Spot Color inserts for Queer Ultraviolence

The inserts obviously make this book “more special” and pretty and whatnot but have added intensity to the production process. For starters they have to be manually inserting INTO the book bloc (prior to binding… obviously) but the more challenging (especially for the persnickity people) issue has been that the printing surface has been offset compared to the usual page because of the way that the “full bleed” and printing process plays out.

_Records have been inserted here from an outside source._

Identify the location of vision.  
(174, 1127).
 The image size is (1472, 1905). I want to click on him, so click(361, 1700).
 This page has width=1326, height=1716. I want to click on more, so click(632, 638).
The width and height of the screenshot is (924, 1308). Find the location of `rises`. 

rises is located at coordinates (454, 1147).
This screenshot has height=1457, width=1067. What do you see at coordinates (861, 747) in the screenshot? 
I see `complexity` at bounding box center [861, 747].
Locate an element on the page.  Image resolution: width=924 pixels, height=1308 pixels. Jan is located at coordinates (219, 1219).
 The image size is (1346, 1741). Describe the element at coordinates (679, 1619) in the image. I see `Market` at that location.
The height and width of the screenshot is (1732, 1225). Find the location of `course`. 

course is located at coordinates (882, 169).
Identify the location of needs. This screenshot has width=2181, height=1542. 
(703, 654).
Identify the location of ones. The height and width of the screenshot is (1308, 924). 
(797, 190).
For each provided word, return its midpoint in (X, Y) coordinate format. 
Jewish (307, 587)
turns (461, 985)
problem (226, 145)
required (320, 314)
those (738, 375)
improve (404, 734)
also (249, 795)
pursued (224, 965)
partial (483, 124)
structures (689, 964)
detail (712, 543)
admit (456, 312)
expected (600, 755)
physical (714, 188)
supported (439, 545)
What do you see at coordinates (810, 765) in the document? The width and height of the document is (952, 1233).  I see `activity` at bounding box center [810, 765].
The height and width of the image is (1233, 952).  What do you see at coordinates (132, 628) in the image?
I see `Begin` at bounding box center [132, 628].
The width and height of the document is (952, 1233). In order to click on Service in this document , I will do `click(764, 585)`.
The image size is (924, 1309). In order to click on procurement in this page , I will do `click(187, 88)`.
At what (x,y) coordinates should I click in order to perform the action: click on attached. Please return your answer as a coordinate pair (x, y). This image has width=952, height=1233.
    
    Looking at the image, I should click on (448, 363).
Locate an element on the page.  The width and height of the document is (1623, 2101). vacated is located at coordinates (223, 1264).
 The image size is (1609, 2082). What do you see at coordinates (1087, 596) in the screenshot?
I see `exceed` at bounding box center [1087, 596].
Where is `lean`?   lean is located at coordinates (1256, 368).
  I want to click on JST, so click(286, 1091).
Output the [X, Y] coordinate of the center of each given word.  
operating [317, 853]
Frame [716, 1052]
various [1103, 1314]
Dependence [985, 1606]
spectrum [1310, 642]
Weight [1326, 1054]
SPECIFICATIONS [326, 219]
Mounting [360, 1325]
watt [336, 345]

It is hard to visualize this but in our usual pre-press process we rotate and flip our text so that the paper cut that creates a binding surface ALSO is the hidden cut. This is good for aesthetics and paper conservation but not applicable to the color spreads (although it could be and perhaps will be on the next run).

The timeline

Mostly the timeline was a requirement of the editing process (without it the pile of Communiques are harder to contextualize) but ended up being a bit of an albatross on the project. At some point (when we decided not to bind it to the book) I contemplated blowing it up to a more proper poster size, but that quickly passed (mostly because it wasn’t going to be wise $).

Doing stuff is hard

I’ll try to do this once a month, just to give people who are book/print nerds a little insight into our world. There are tons of topics to cover but obvious the QU:BB! book represents the high point of design, volume, and insanity. I doubt we’ll do another book nearly this crazy this year. Perhaps never.

I am not going to focus on big lessons or negatives because, basically, there aren’t any. I love anarchists, I love the creative process, and I want others to share in this love. I am getting to do very hard work to make more sharing possible. I hope this loving work makes the best weapons ever. I hope I live long enough to see these weapons used against those I hate.